[PATCH] Add basic event handling in the NetBSD target

Sun Apr 26 21:14:34 GMT 2020

On 2020-04-24 6:09 a.m., Kamil Rytarowski wrote:
>> I know that you'll say it's because FreeBSD does it this way, but still it surprised
>> me.  If the core of GDB asks to resume one specific thread, it doesn't mean you should
>> suspend the other threads, they should just be left in whatever state they are.  Is there
>> a reason to stop the other threads here?
>>
> 
> In Linux there can be non-stop mode and threads are managed (stopped,
> started, etc) individually. On NetBSD we can start and stop the whole
> process, regardless of the number of threads in it.
> 
> We need to set the state of all threads before PT_CONTINUE (or assume
> unchanged state of them).
> 
> If a thread is not expected to be suspended, we shall set its flag to
> resume. The same for single-step (PT_STEP). This approach simplifies the
> implementation as I don't need to track internally which thread has what
> status and merely save a few syscalls.

Ok.

>>> +    }
>>> +   else
>>> +    {
>>> +      /* If ptid is a wildcard, resume all matching threads (they won't run
>>> +         until the process is continued however).  */
>>> +      for (thread_info *tp : all_non_exited_threads (this, ptid))
>>> +        if (ptrace (PT_RESUME, tp->ptid.pid (), NULL, tp->ptid.lwp ()) == -1)
>>> +          perror_with_name (("ptrace"));
>>> +      ptid = inferior_ptid;
>>
>> Can you explain this?  Ideally the resume method should not rely on inferior_ptid.  We
>> are working on reducing the dependencies on this global, in favor of passing the context
>> by parameters.  Here, the `ptid` parameter should be enough.
>>
> 
> The caller can pass minus_one_ptid, which makes no sense for NetBSD and
> certainly in the multi-target support.
> 
> Scenarios, as I can see them on NetBSD:
> 
>  - passing ptid_t (pid, 0, 0) -> resume the whole process with all the
> threads
>  - passing ptid_t (pid, lwp, 0) -> resume pid::lwp with all the other
> threads suspended in pid (`set scheduler-lock')
>  - passing ptid_t (-1, ?, ?) -> confusion to me so I try to find any
> fallback
> 
> If we can abandon the -1 case, I can drop the inferior_ptid usage. If
> the core no longer passes -1 (it could be), we shall cleanup existing
> code that handles this as it could happen. If a refactoring can happen,
> this shall be followed by addition of gdb_assert(ptid != minus_one_ptid).

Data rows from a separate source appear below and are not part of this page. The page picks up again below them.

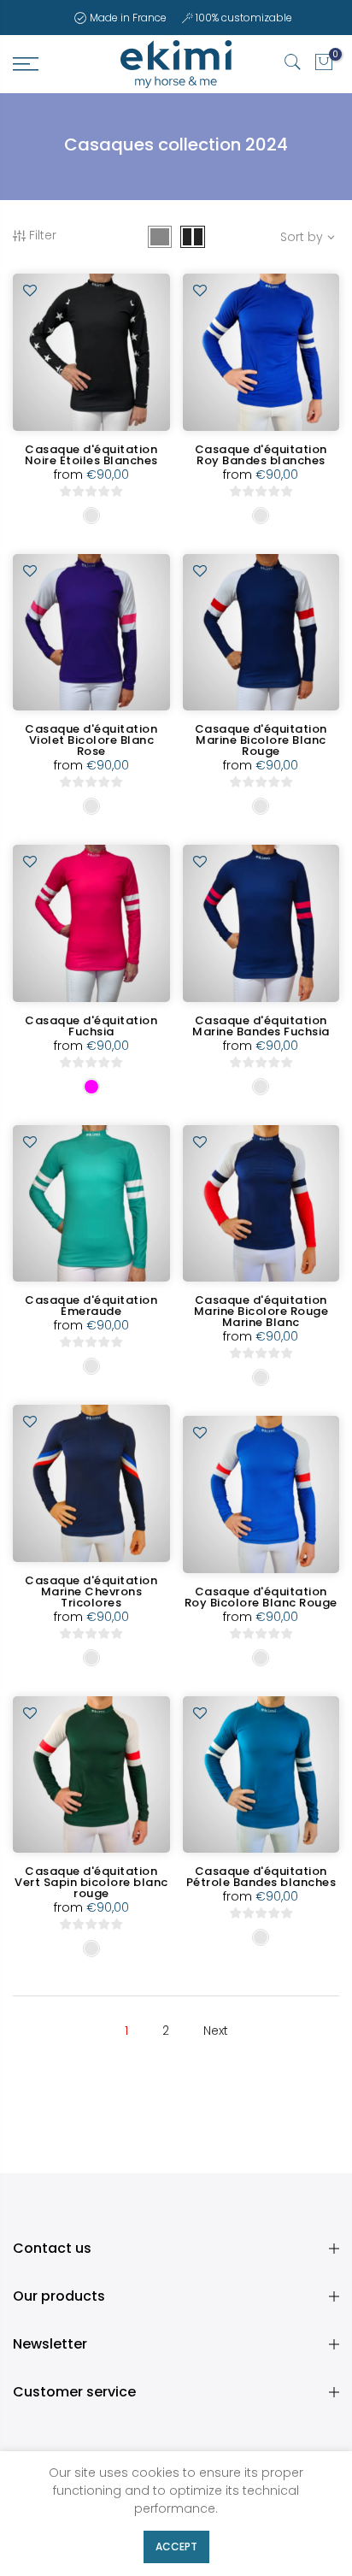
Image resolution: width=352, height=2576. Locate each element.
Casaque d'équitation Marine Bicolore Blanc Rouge (261, 740)
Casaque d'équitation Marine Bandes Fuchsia (261, 1026)
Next (215, 2030)
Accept (176, 2546)
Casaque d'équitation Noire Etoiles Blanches (91, 455)
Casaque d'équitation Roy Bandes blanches (261, 455)
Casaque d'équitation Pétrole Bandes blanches (261, 1876)
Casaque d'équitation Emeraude (91, 1305)
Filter (42, 235)
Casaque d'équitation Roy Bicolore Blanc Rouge (261, 1597)
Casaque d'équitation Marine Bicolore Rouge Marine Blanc (261, 1311)
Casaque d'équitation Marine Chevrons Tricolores (91, 1591)
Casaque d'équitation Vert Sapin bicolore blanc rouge (91, 1882)
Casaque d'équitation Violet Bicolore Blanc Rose (91, 740)
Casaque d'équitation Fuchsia (91, 1026)
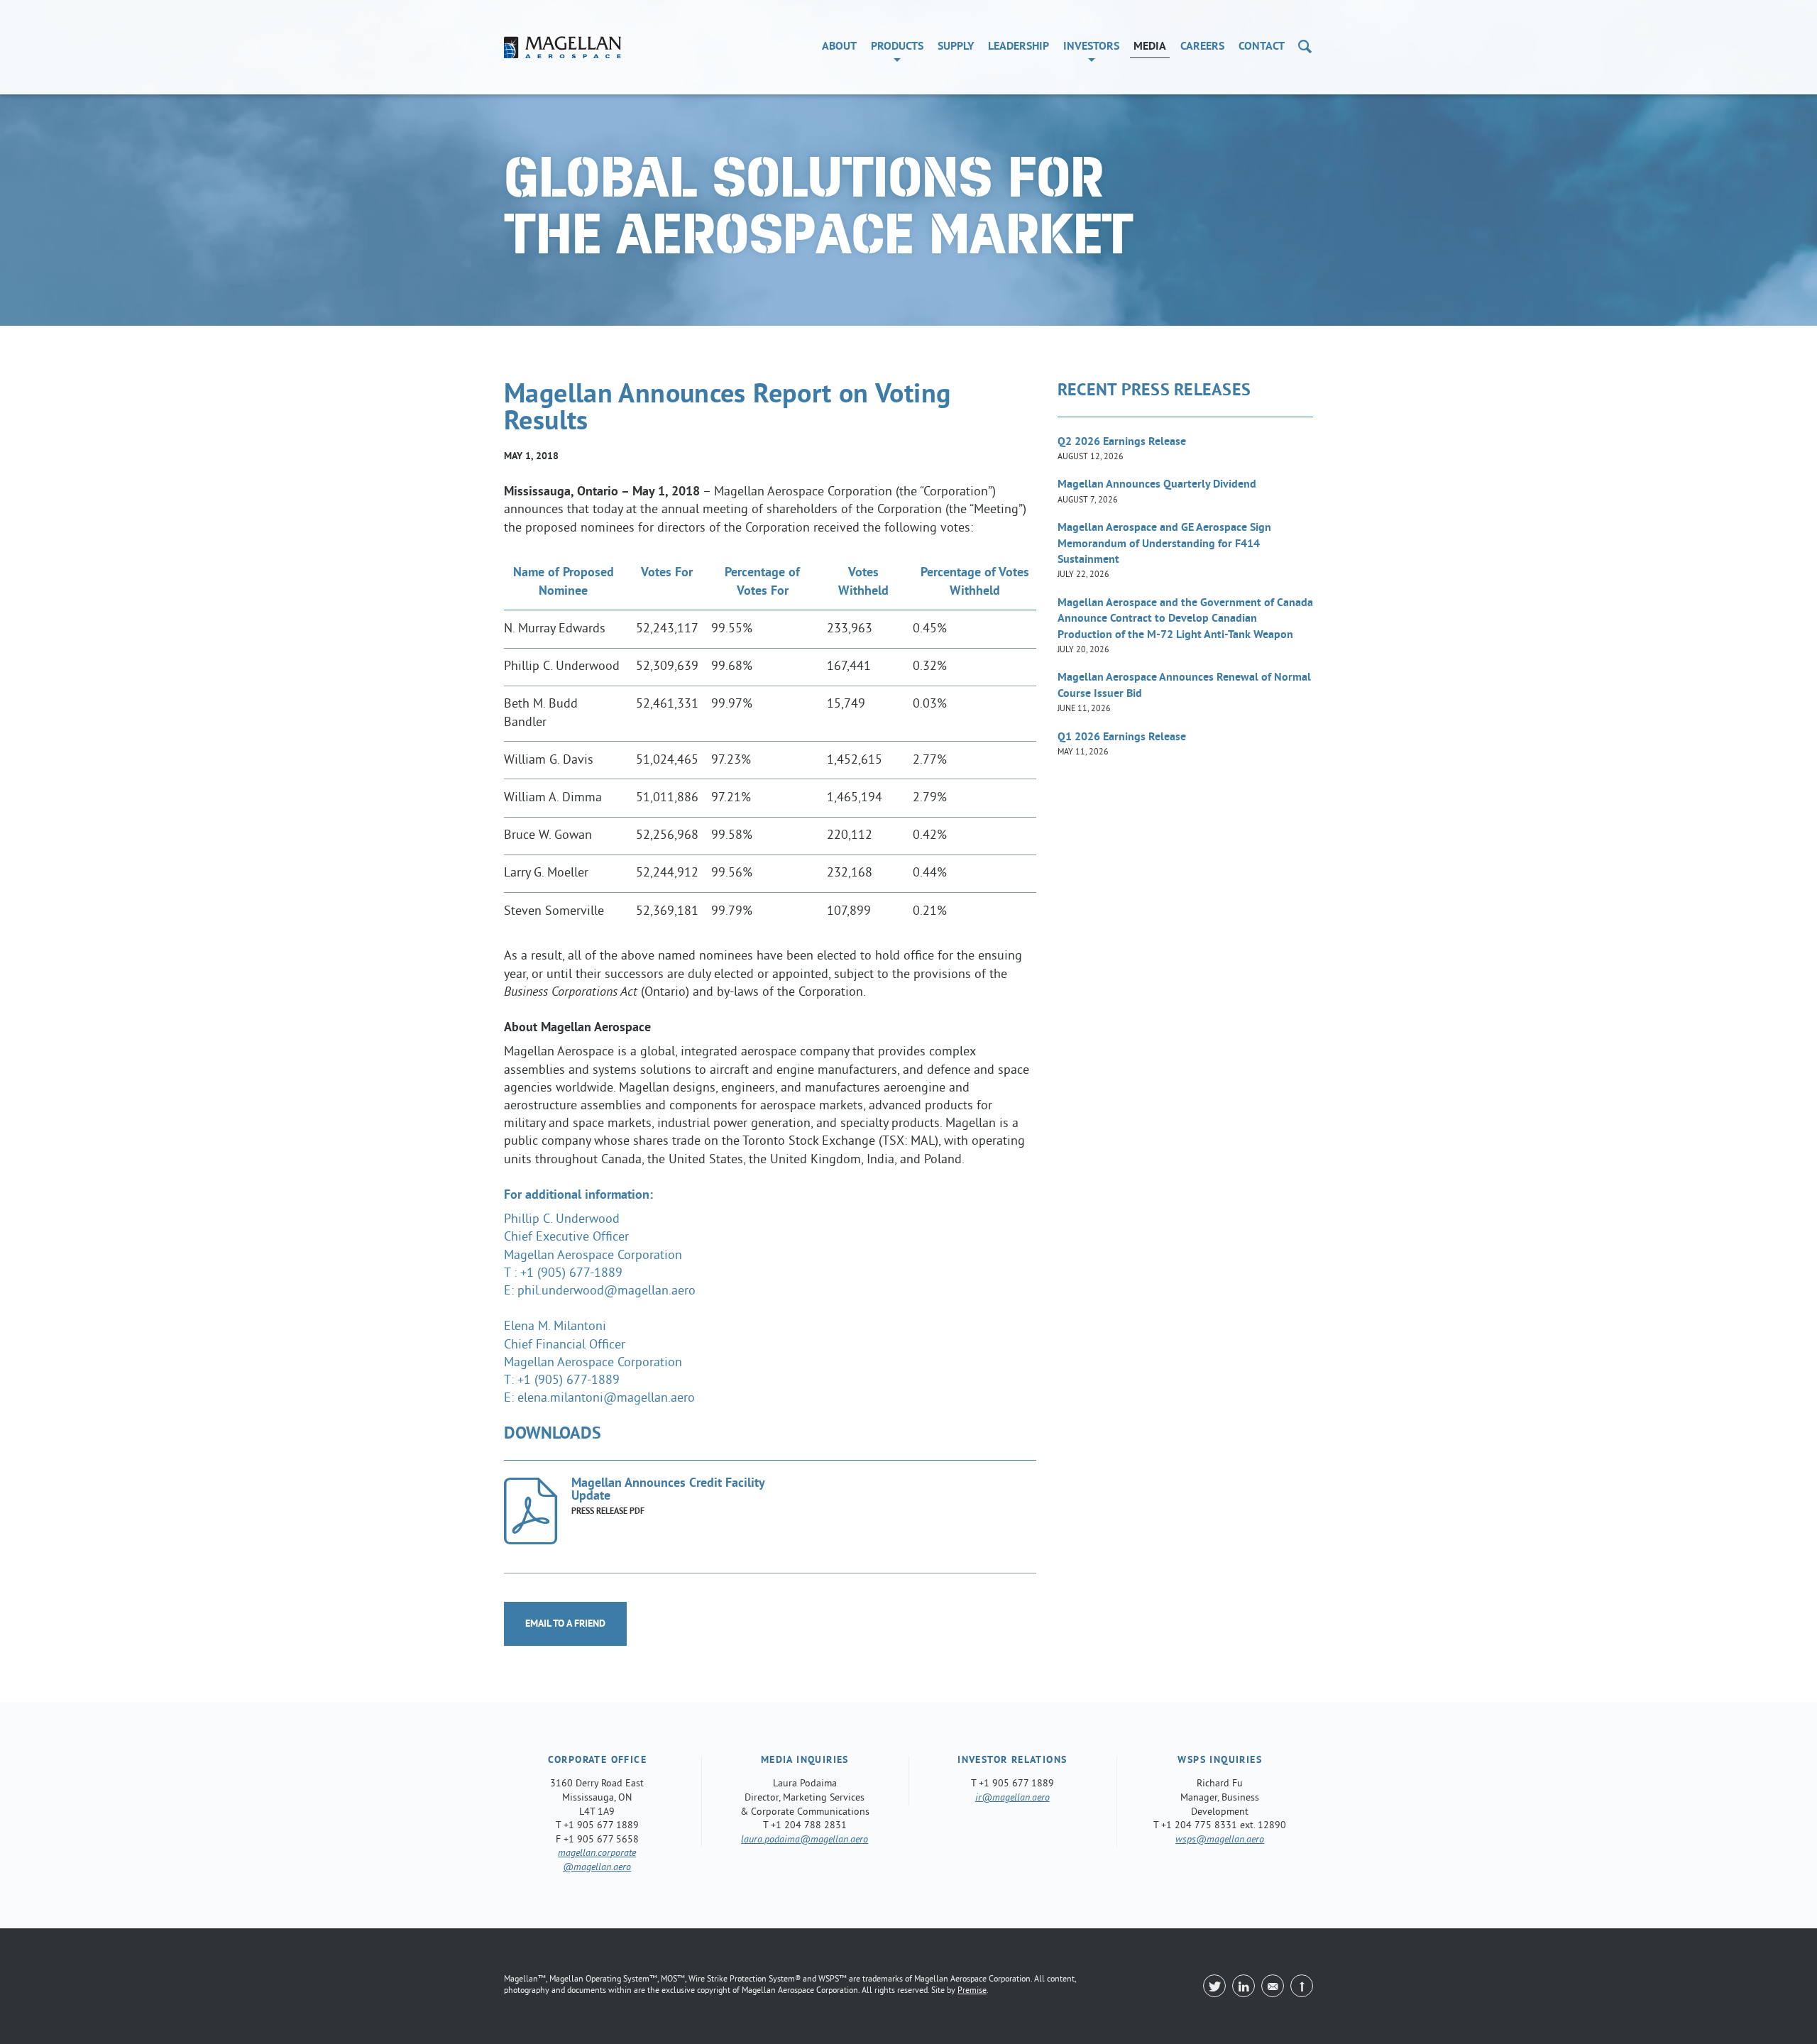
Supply (956, 47)
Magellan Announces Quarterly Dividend (1157, 491)
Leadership (1018, 47)
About (839, 47)
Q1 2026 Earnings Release (1122, 744)
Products (897, 47)
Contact (1262, 47)
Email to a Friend (565, 1624)
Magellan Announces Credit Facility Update (667, 1491)
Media (1149, 47)
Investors (1091, 47)
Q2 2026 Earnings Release (1122, 449)
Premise (972, 1991)
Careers (1202, 47)
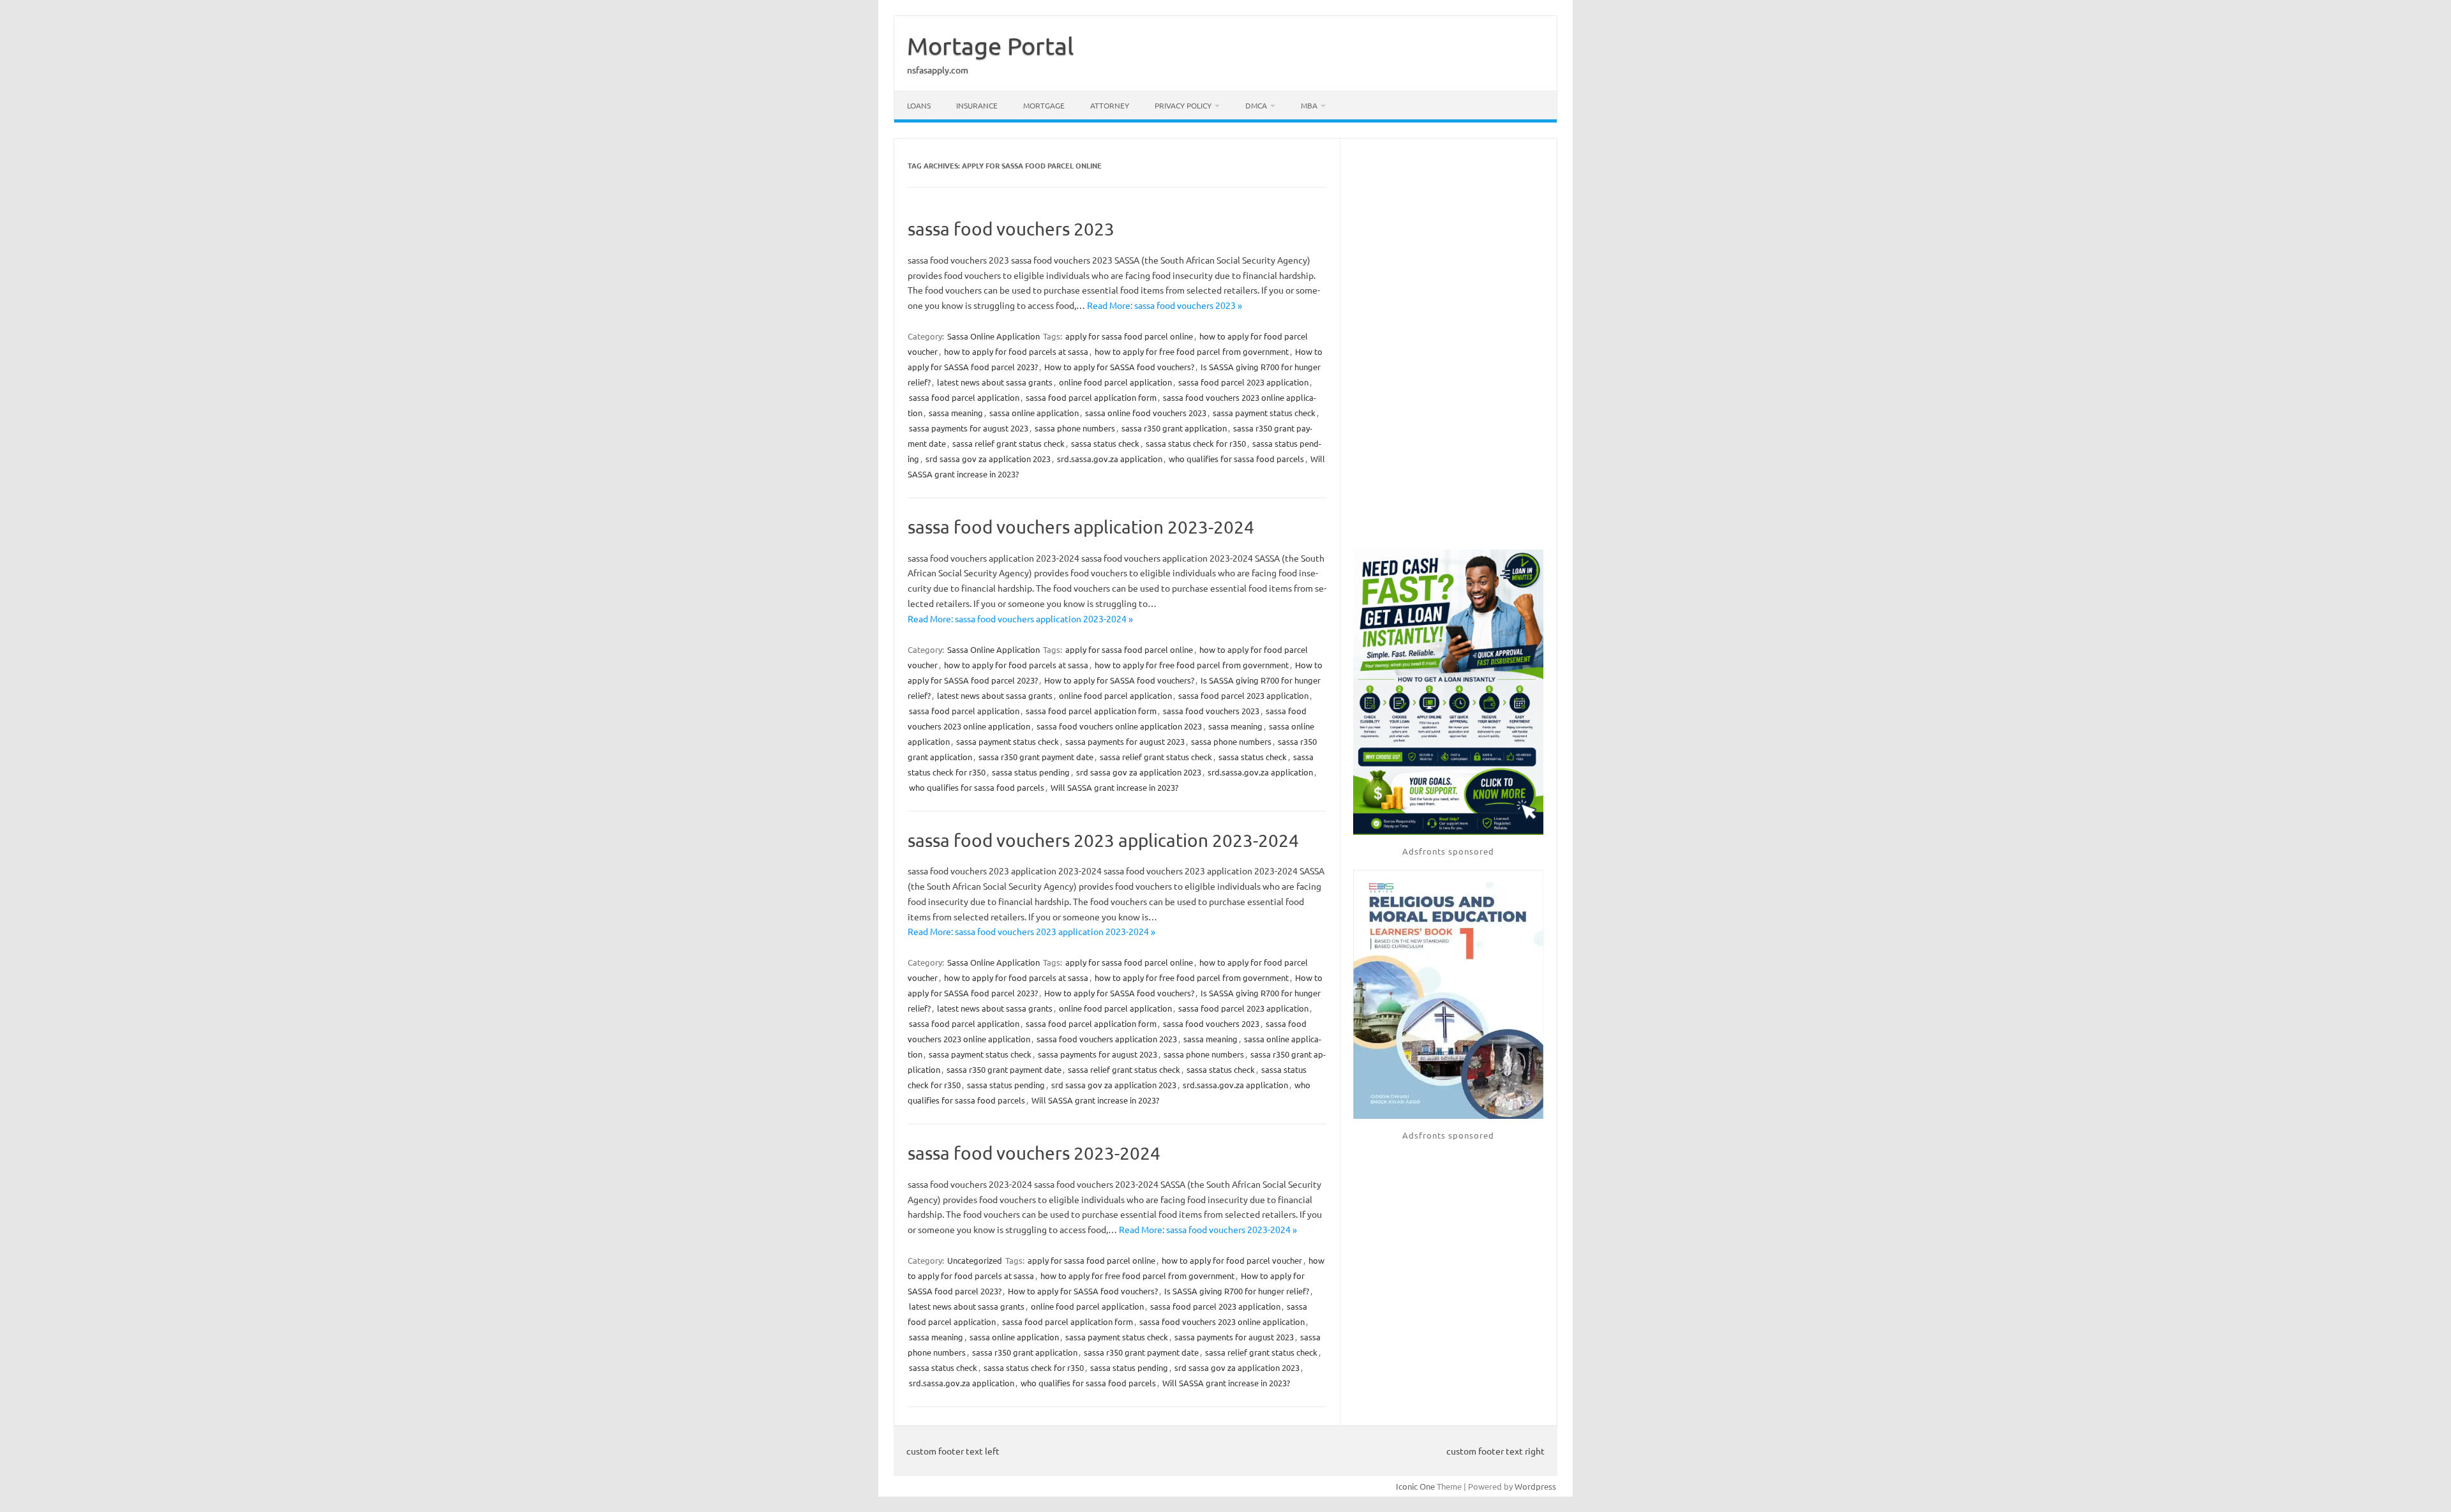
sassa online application (1034, 412)
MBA (1309, 105)
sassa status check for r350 (1196, 443)
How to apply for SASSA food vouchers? (1119, 366)
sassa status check (1105, 443)
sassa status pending (1031, 772)
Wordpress (1535, 1486)
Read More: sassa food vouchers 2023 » (1164, 305)
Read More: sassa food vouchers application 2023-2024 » (1020, 618)
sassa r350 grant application (1174, 428)
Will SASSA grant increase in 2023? (1114, 787)
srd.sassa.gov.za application (1109, 458)
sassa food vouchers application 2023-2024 (1081, 526)
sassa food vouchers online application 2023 (1119, 726)
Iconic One (1415, 1486)
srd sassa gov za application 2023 (988, 458)
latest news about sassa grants (995, 382)
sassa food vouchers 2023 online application (1222, 1321)
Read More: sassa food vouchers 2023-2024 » (1208, 1229)
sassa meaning (956, 412)
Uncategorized (974, 1260)
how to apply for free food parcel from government (1192, 351)
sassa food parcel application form (1091, 397)
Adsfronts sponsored (1448, 851)
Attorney (1109, 105)
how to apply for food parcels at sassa (1016, 351)
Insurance (977, 105)
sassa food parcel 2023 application (1243, 382)
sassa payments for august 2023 (968, 428)
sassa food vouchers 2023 (1011, 228)
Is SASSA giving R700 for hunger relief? (1236, 1290)
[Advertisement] (1448, 345)
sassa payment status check (1264, 412)
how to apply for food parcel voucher (1232, 1260)
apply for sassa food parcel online (1129, 336)
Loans (919, 105)
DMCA (1256, 105)
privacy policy (1183, 105)
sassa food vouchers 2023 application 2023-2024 (1103, 840)
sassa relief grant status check (1008, 443)
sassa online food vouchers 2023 (1145, 412)
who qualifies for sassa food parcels (1236, 458)
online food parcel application (1115, 382)
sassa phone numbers (1075, 428)
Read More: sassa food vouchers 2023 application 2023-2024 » (1031, 931)
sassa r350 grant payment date (1035, 756)
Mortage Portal (990, 45)
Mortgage (1044, 105)
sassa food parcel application (964, 397)
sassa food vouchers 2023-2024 (1034, 1153)
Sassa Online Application (993, 336)
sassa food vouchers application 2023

Or a 4th one: resume all threads of all processes that this target manages.

I don't know off-hand if the core of GDB today can pass minus_one_ptid.  You could
add such an assert, run all your tests, and if everything works, conclude it's not
needed.  If the assert is hit, you'll know why.

>>> +      /* The common code passes WNOHANG that leads to crashes, overwrite it.  */
>>> +      pid = waitpid (ptid.pid (), &status, 0);
>>
>> What is crashing exactly?
>>
> 
> The core code asks to waitpid() with WNOHANG, receives pid=0 (nobody)
> and crashes.
> 
> It's a generic bug that shall be fixed... but it looks like nobody
> really obeys the core and the 3rd argument is overwritten (compare:
> rs6000-nat.c, obsd-nat.c, inf-ptrace.c or Linux...).
> 
> I've landed into more similar generic nuances during my effort on GDB,
> that handling events promptly can crash the core and I need to change
> the behavior to emulate other kernels.
> 
> It would be better to fix the core, but it is not NetBSD's fault and not
> a blocker for NetBSD support.
> 
> If there is interest in fixing it, I can file a bug report
> independently. I don't pledge to work on it myself (at least as long as
> I can merely focus on one kernel support).

Ok, I'm fine with doing this and documenting it somewhere.

Simon